> _Records for this exercise_
[Start of section]

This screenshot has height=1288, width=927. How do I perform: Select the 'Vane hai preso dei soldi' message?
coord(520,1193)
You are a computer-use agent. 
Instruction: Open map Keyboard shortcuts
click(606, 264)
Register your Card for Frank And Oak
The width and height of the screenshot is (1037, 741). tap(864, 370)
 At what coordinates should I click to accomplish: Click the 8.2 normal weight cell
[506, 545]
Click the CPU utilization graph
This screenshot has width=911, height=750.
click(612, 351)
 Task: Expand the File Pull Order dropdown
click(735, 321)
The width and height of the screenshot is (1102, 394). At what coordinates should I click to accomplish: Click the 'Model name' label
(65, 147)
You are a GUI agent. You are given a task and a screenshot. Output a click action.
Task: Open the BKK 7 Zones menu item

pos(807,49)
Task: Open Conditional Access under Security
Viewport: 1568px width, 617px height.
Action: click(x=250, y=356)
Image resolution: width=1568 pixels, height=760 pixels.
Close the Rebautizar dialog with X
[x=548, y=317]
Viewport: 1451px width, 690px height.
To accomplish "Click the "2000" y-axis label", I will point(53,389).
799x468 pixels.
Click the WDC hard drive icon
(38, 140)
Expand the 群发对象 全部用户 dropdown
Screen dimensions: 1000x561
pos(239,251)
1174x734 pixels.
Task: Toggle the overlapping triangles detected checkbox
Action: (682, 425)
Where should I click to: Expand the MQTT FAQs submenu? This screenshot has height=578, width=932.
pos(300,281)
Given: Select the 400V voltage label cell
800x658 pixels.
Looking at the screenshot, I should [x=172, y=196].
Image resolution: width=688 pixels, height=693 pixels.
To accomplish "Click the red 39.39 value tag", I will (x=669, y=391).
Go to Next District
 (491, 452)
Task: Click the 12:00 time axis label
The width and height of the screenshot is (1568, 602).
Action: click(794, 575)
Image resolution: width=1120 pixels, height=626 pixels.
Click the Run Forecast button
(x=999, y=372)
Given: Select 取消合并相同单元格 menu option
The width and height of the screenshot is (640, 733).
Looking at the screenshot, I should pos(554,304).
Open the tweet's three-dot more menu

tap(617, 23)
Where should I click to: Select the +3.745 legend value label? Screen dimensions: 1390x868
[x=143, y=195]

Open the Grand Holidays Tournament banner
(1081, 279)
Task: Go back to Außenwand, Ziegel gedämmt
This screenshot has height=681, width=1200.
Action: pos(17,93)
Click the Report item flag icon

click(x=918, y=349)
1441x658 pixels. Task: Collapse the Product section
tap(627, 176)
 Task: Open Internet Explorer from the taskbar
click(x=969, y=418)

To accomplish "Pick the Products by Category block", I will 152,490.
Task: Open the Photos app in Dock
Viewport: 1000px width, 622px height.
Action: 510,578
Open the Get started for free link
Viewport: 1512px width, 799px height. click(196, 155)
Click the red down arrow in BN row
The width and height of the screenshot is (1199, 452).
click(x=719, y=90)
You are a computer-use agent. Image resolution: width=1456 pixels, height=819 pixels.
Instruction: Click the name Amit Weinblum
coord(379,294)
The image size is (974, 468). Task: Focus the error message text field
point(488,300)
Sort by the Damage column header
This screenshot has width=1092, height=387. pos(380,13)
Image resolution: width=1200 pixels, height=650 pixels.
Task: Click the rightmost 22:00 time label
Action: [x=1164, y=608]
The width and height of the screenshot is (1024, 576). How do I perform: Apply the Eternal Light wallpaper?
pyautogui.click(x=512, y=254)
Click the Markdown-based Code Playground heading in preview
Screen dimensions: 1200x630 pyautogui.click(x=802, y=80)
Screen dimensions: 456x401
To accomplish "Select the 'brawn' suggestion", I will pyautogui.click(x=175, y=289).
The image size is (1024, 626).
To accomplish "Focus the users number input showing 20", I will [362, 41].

[End of section]

> _Task description_
When you reach the line containing "Task: Open Conditional Access under Security" in the data above, start copying exactly, and stop after the line containing "799x468 pixels.".

> _Answer to this exercise_
Task: Open Conditional Access under Security
Viewport: 1568px width, 617px height.
Action: click(x=250, y=356)
Image resolution: width=1568 pixels, height=760 pixels.
Close the Rebautizar dialog with X
[x=548, y=317]
Viewport: 1451px width, 690px height.
To accomplish "Click the "2000" y-axis label", I will point(53,389).
799x468 pixels.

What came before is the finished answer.